Given below is the part of linux filetype structure:
text/html html htm shtml;
text/css css;
text/xml xml rss;
image/gif gif;
image/jpeg jpeg jpg;
application/x-javascript js;
text/plain txt;
text/x-component htc;
text/mathml mml;
image/png png;
image/x-icon ico;
image/x-jng jng;
image/vnd.wap.wbmp wbmp;
application/java-archive jar war ear;
application/mac-binhex40 hqx;
application/pdf pdf;
application/x-cocoa cco;
application/x-java-archive-diff jardiff;
application/x-java-jnlp-file jnlp;
application/x-makeself run;
application/x-perl pl pm;
application/x-pilot prc pdb;
application/x-rar-compressed rar;
application/x-redhat-package-manager rpm;
application/x-sea sea;
application/x-shockwave-flash swf;
application/x-stuffit sit;
application/x-tcl tcl tk;
application/x-x509-ca-cert der pem crt;
application/x-xpinstall xpi;
application/zip zip;
application/octet-stream deb;
application/octet-stream bin exe dll;
application/octet-stream dmg;
application/octet-stream eot;
application/octet-stream iso img;
application/octet-stream msi msp msm;
audio/mpeg mp3;
audio/x-realaudio ra;
video/mpeg mpeg mpg;
video/quicktime mov;
video/x-flv flv;
video/x-msvideo avi;
video/x-ms-wmv wmv;
video/x-ms-asf asx asf;
video/x-mng mng;
Advantage of using these sources is reliability as they are stored by operating system default itself and its also easy to use and handle across different programs.

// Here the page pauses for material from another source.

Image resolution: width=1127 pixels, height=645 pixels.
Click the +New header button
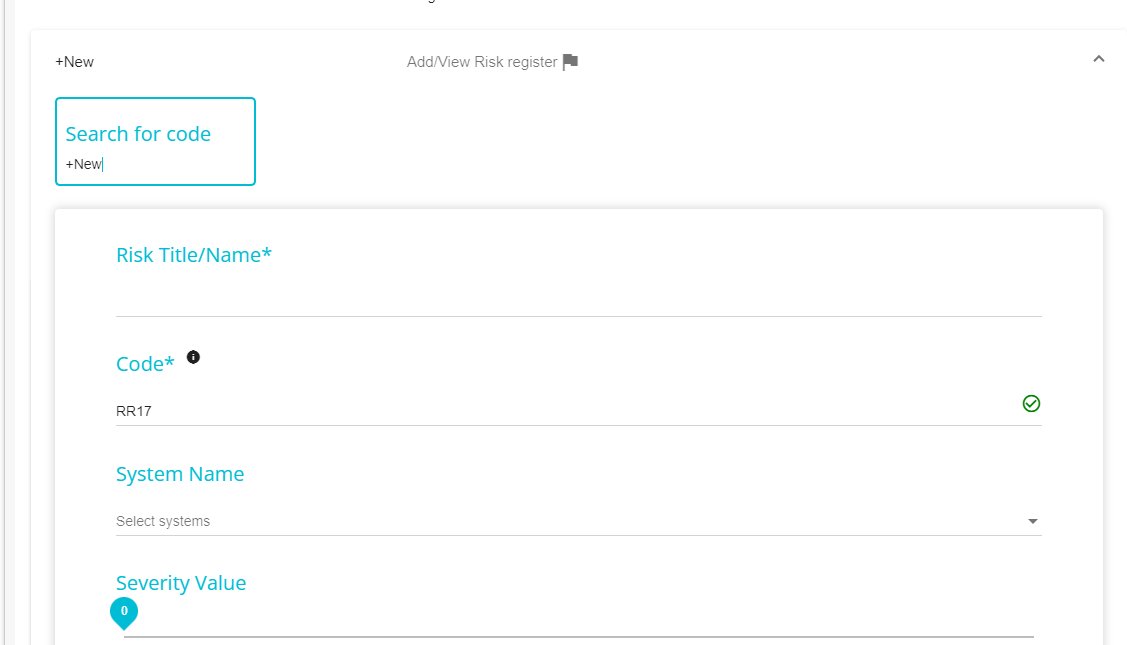point(75,62)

The issue with getting dependent on file extension is that extensions are a convention that are not enforced by the file system or OS. A user can change a extension and the file can still be used by programs.
2) Finding file information using magic number
Much reliable way to find any file details can be using Header signature of a file.

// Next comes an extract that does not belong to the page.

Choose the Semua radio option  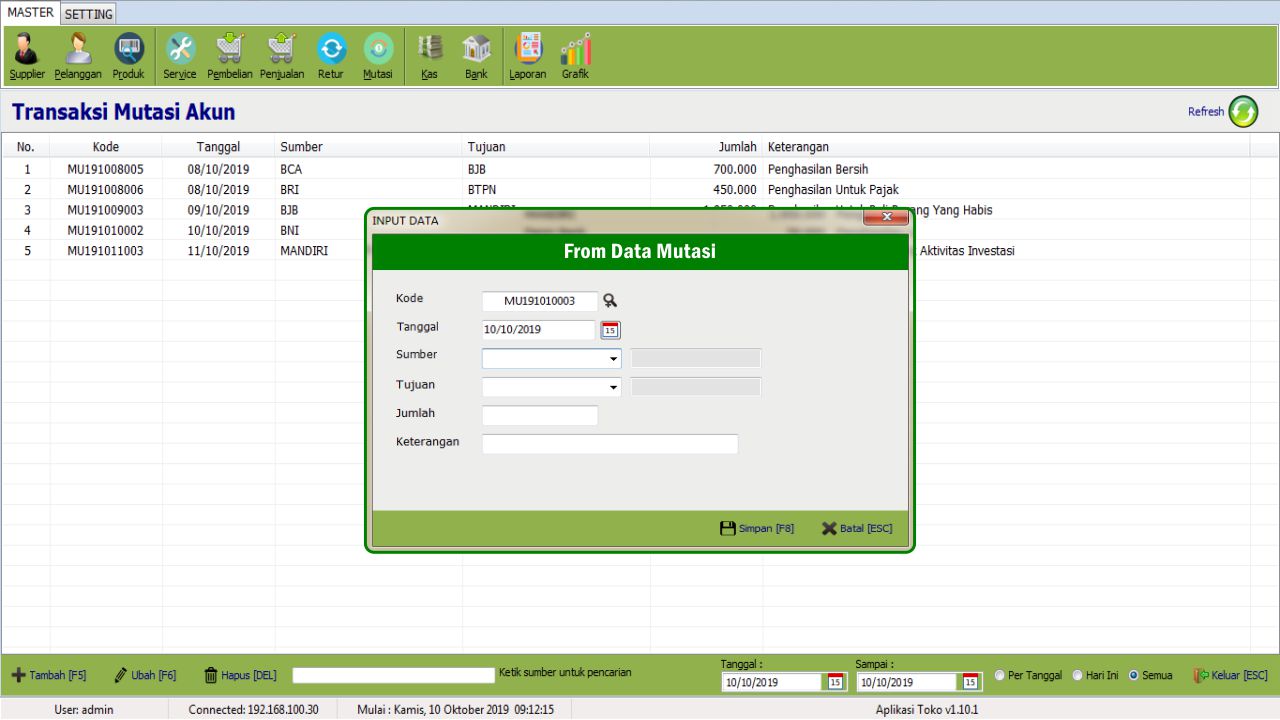[x=1134, y=676]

Typically file header contains metadata about the file to help a software application validate the file content is correct or not, load the data and view or process the data. Header signature or also called magic number typically are at the start of the file and allows a program to initially determine if the file is valid by first checking presence of number.
Often quoted example is JPEG byte sequence 0xFF 0xD8 0xFF 0xE0, appear as the characters ÿØÿà when JPEG file viewed in a hex/ASCII editor.

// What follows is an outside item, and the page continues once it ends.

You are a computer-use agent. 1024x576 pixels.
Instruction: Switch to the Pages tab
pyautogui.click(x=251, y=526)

Using these magic number has advantage over using file extension as these number produce accurate result of file type. Manipulating these number will result the file to be not identified by application that will process it.
Using magic number to find file info
You can get hexadecimal magic number of a program using any hexeditor tool in linux or windows system. For example in linux system you can use xxd as you hex editor.
$xxd filename
Once you find the magic number you can compare them with the magic numbers of different format.
You can also use file command (which exatly done the same to find the file
type using magic numbers).
3) Finding file information by analysing the contain inside the file
Most of the file we deal in real are text based(containing ASCII characters).
A text based file can be analysed by looking at its content.For example for programming files we can look at the header at the starting of code to find the programming language used. All programing code has includes at the starting of program in their defined format or have shebang ‘#!/bin/program’ at the start.
#include<stduo.h> C/C++
#!/bin/bash Bash executable file
#!/bin/sh sh executable
#!/bin/perl perl program
#!/bin/ruby ruby program
<?xml version="1.0" encoding="UTF-8"?> xml file
etc
For configuration file we can look for the syntax type used by common
formats like yml,ini or xml.
For example we can look for name=value field in case of ini config files.
These header are processed by programs to find how to treat these file or
through which compiler to run these file. Hence they are mostly included in
fix formatted files and we can use them to get desirable file info.